Because of this historic stigmatization, the Fall 2020 Honors Colloquium will address the topic of Challenging Expectations: Disability in the 21st Century.
The Honors Colloquium, which is in its 57th year, is overseen by Lynne Derbyshire, director of the University of Rhode Island’s Honors Program. The topic was proposed by Annette Bourbonniere, Professor Tiffani Kisler, and Professor Anita Jackson.
Though most people know the Honors Colloquium as a weekly lecture series, it is also a class that students who are enrolled in the Honors Program are required to take. Students in this class attend the large lectures each week as well as a smaller, more informal class.
The public Tuesday night lectures are popular among students and locals alike.
“When we’re reviewing proposals, we’re also looking at how [this fits] into our overall curriculum and if [it] will appeal to students,” Derbyshire said. “Our public audiences [are] fascinating, I always say there are people in Rhode Island and beyond who have Tuesday nights in the fall on their calendars in perpetuity, and it doesn’t matter what we choose.”
Derbyshire oversees the implementation of the Colloquium, but the organizers are the ones who make many of the decisions.
Planning the Colloquium is a big undertaking; Derbyshire said that past Colloquium planners have compared it to planning a different wedding each week.

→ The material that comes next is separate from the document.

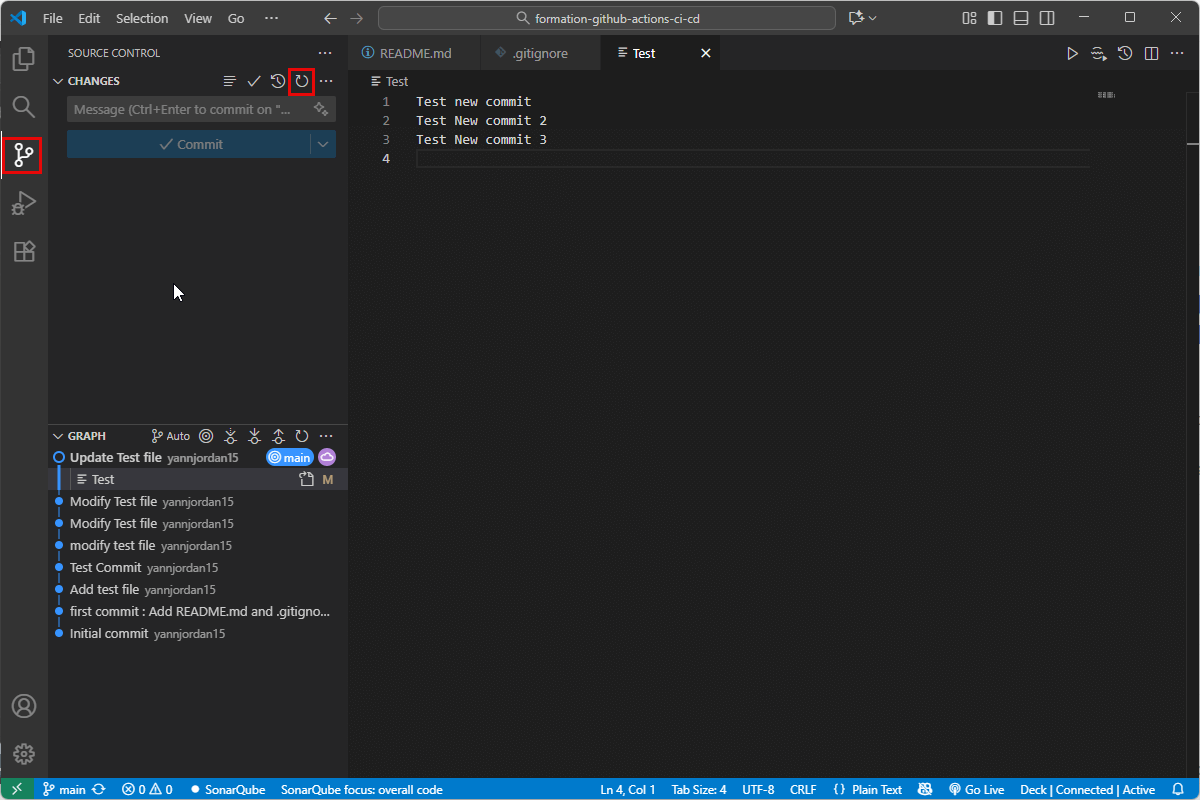Screen dimensions: 1200x800
Task: Open the Commit button dropdown arrow
Action: [x=324, y=144]
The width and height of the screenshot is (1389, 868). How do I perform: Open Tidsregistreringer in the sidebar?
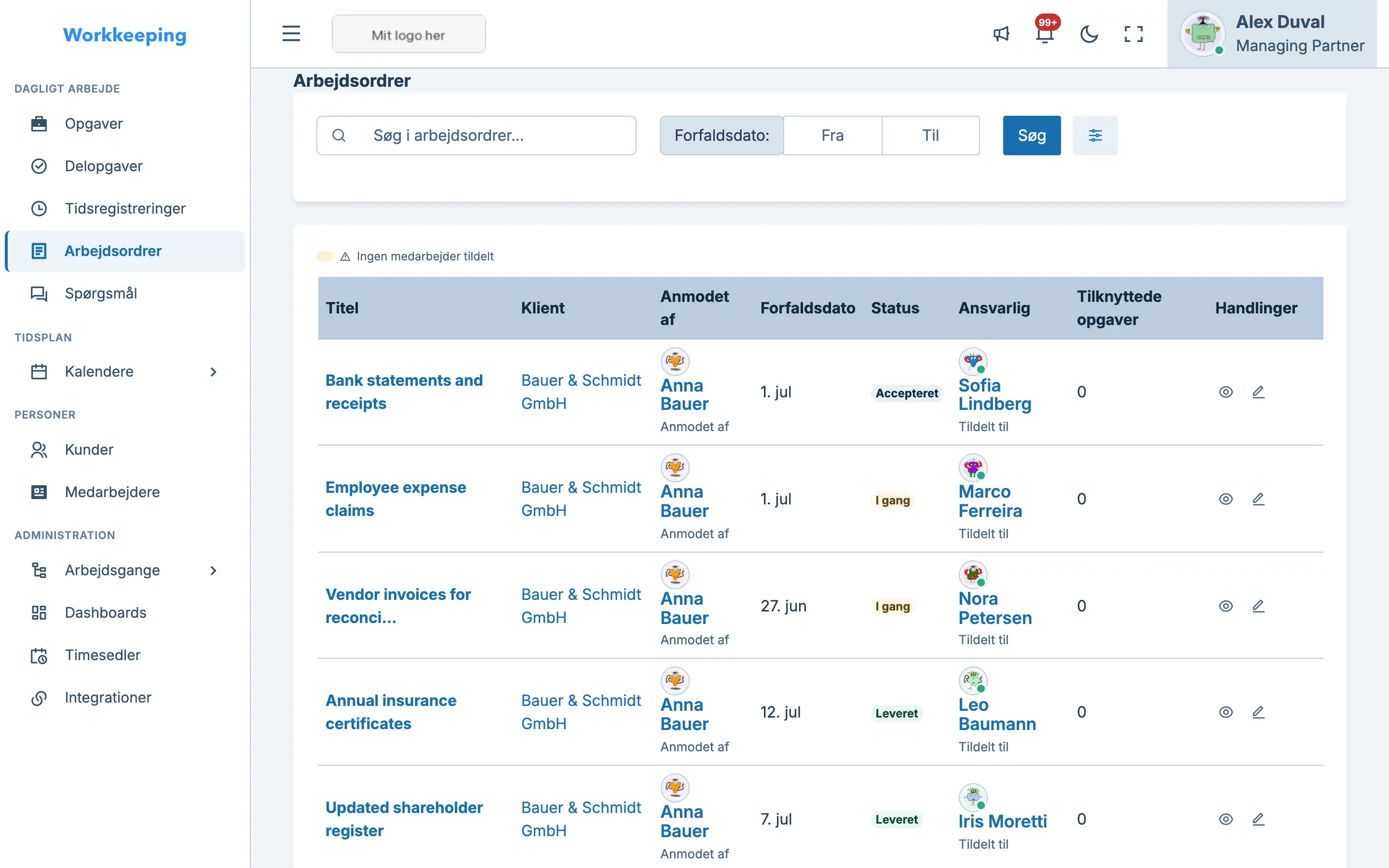tap(124, 208)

Kisler said that the idea for the Colloquium starts with one person but needs a whole team to coordinate.
According to Kisler, the professors prepared for about two years before they proposed the topic to Derbyshire. Between booking and proposing an overall topic, booking speakers, choosing topics for each lecture and more the team has to coordinate the Colloquium.
The organizers of the event are in different disciplines, but they all deal with disabilities, whether mental or physical. Kisler said that they hope to show the ability of people with disabilities instead of showing how to help people with disabilities.
According to Kisler, disability is defined by your environment. The environment around disabled people is what leads to the challenges disabled people may face. Kisler said that she hopes to challenge the ideas of disability through this colloquium.
“The biggest thing we want people to take away is for people to challenge their views of disability,” Kisler said. “We want to change the lens that we understand disability through.”
Things are changing for people with disabilities, according to Kisler. Today there are many innovations that allow people who are disabled to function, such as functional prosthetic limbs. These developments will change how we look at disabilities, according to Kisler.
Topics for the Colloquium are interdisciplinary and look at disabilities from different lenses. The topics include disability in technology, sports, sexuality and more.